産経ニュース 2024年8月3日 10時24分

【ワシントン=大内清】11月の米大統領選に出馬する民主党候補が2日、ハリス副大統領(59)に確定した。大統領選に向け、共和党のトランプ前大統領(78)と副大統領候補のバンス上院議員(40)の陣営は、ハリス氏をメキシコ国境から流入する不法移民問題の元凶だと位置付けて攻め立てる構えだ。一方で、トランプ氏がハリス氏の人種的バックグラウンドについて事実に基づかない発言を繰り返していることなどが足かせになっているとの見方も強い。

「失敗した国境のツァーリ」。トランプ陣営は、帝政ロシア皇帝になぞらえハリス氏をこう呼ぶ。国境管理に全権を持ちながら責務を果たせなかった人物との意味だ。

ハリス氏は、バイデン政権発足当初から不法移民の供給源である中南米地域との外交に関与。

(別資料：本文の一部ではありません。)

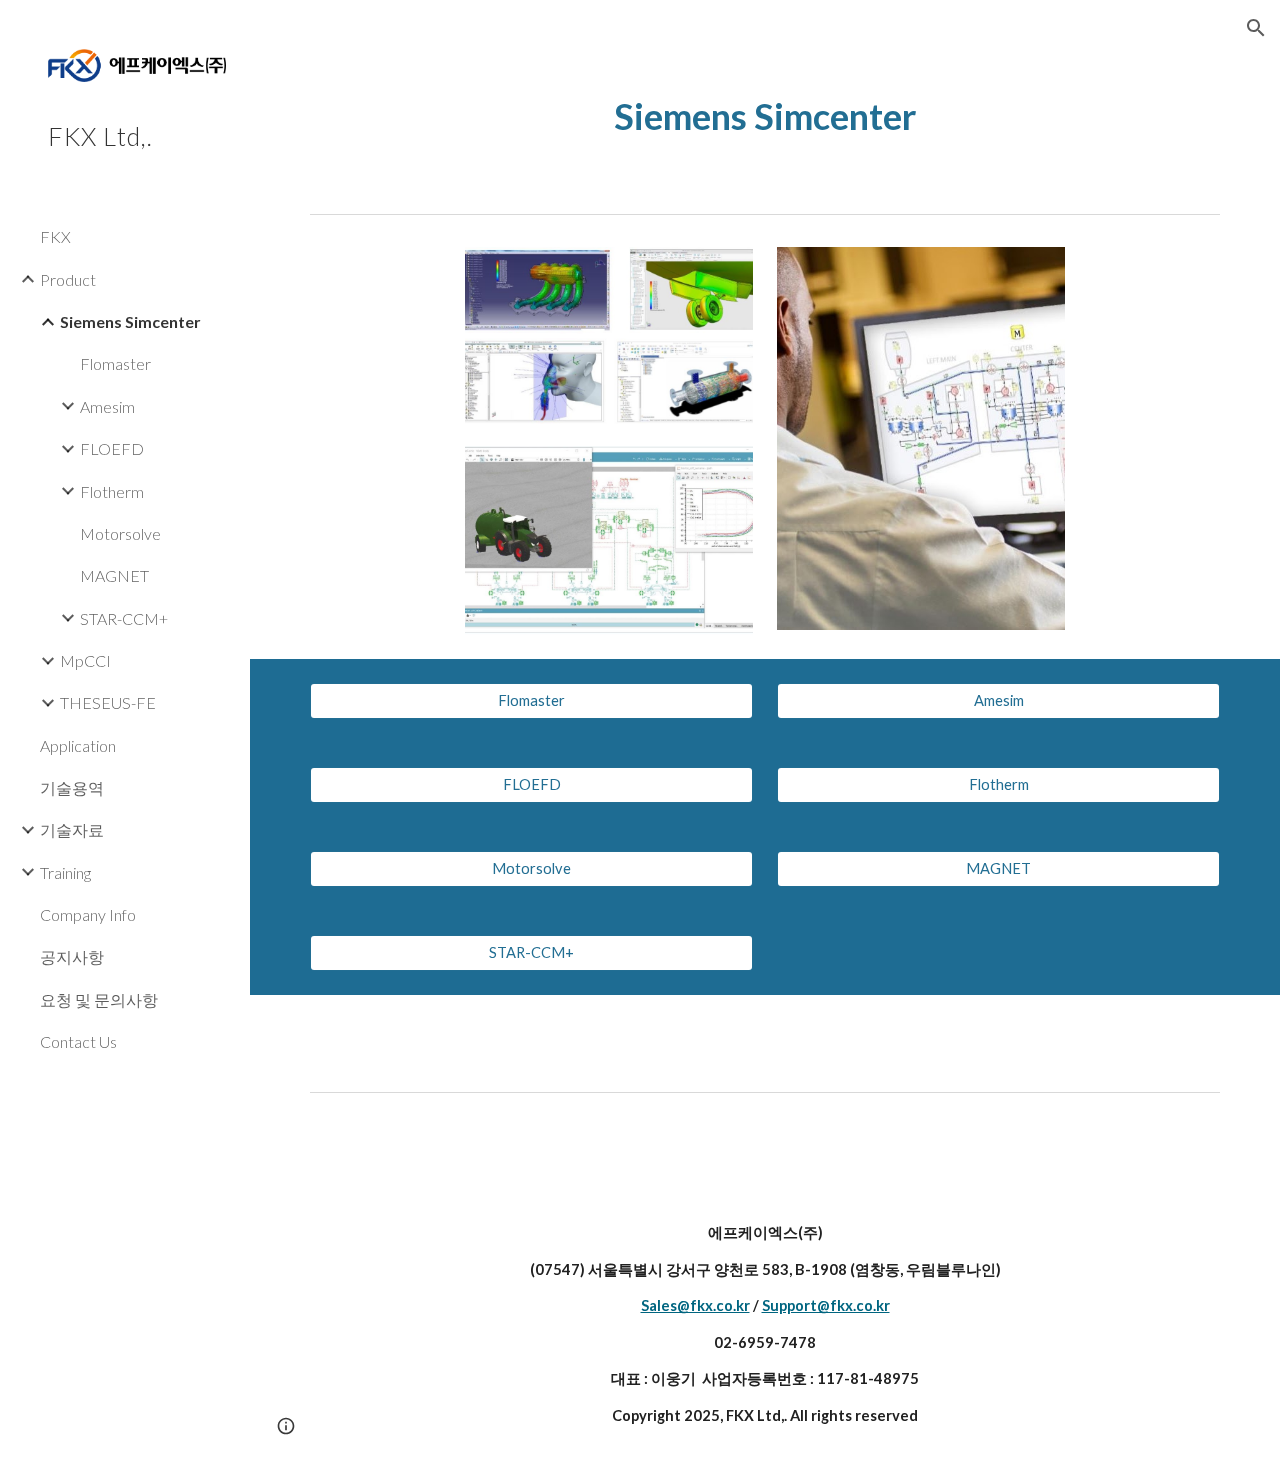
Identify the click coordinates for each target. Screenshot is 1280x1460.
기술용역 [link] (72, 787)
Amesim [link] (107, 406)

治安悪化や失業問題、政治腐敗といった域内の「根本原因」を是正することで移民の発生そのものを抑えることを目指した。

しかし移民増加に歯止めはかからず、昨年にはメキシコ国境を渡って米国へ不法入国した約250万人が拘束された。不法移民を「侵略者」「米国の血を汚す人々」(トランプ氏)などと呼ぶ共和党はこれを追及することで、まだ投票態度を決めていない層にハリス氏の実務能力への疑念を植え付けたい考えだ。

ただ、こうした戦術をトランプ氏自身が阻害している面もある。

同氏はこのところ、黒人でジャマイカ系の父とインド系の母を持つハリス氏が「インド系だと言っていたのに、いきなり黒人になった」と主張。交流サイト(SNS)でも同様の投稿を繰り返しハリス氏の出自をやり玉にあげるのに躍起だ。虚偽を含む中傷や挑発で得意の「泥仕合」に持ち込む狙いとみられる。

だが、ハリス氏は正面から取り合っておらず、現在のところは「トランプ節」が上滑りしている。陣営には、トランプ氏が不規則な発言を繰り返すことへの危惧もあると指摘される。

バンス氏を巡っても、ハリス氏を「子供がおらずネコに囲まれて暮らすみじめな女性」のようだと揶揄(やゆ)した過去の発言への反発が収まっていない。陣営が狙う不法移民問題での攻勢は、まだ十分な効果をあげていない状況だ。